» Material provided
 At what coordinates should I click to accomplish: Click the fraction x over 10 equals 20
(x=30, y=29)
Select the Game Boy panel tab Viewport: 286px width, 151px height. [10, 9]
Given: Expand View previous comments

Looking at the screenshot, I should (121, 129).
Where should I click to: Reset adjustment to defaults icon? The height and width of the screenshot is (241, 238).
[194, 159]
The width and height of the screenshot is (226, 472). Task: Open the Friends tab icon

--

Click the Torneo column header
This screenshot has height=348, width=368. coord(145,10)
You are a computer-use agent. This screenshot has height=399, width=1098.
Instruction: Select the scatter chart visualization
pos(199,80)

» Task directions
Reprint exactly the lines above that start at the one with "At what coordinates" and end at the one with "The width and", keeping both and adding none.

» Output below
 At what coordinates should I click to accomplish: Click the fraction x over 10 equals 20
(x=30, y=29)
Select the Game Boy panel tab Viewport: 286px width, 151px height. [10, 9]
Given: Expand View previous comments

Looking at the screenshot, I should (121, 129).
Where should I click to: Reset adjustment to defaults icon? The height and width of the screenshot is (241, 238).
[194, 159]
The width and height of the screenshot is (226, 472). Task: Open the Friends tab icon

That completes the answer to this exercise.